### [What to do]
Use the entries below and reproduce exactly the lines from the one containing "Screen dimensions: 1366x585" down to the one containing "the form with", both of them included.

### [Input records]
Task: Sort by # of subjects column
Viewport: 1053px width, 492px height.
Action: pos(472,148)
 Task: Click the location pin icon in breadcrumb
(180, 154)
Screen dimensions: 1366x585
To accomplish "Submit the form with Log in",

* * *

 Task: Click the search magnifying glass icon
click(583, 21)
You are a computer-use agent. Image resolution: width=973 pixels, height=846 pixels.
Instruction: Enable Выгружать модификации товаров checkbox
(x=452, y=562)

...

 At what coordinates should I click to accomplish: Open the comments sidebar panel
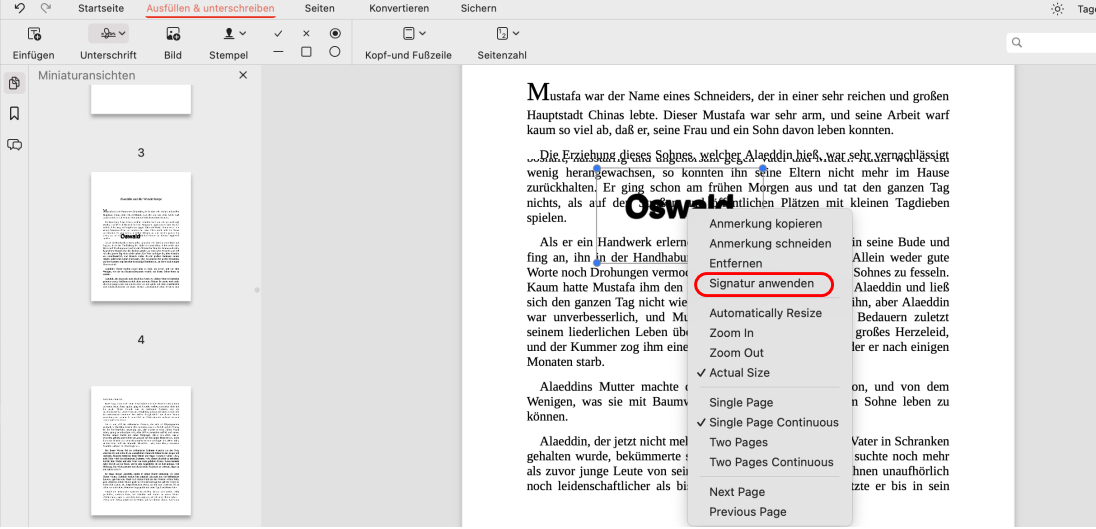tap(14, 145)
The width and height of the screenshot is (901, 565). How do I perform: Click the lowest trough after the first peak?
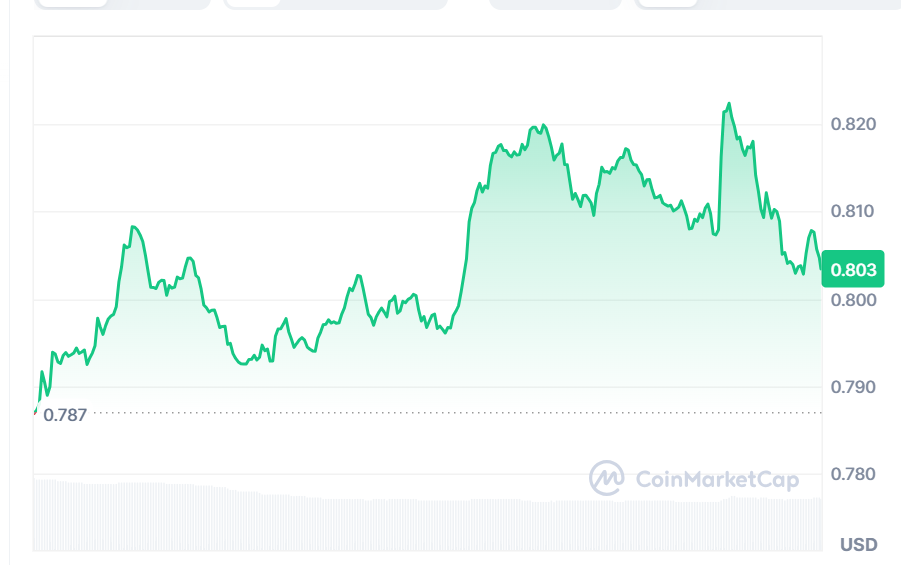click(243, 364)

### [The completed task]
Screen dimensions: 1366x585
To accomplish "Submit the form with Log in",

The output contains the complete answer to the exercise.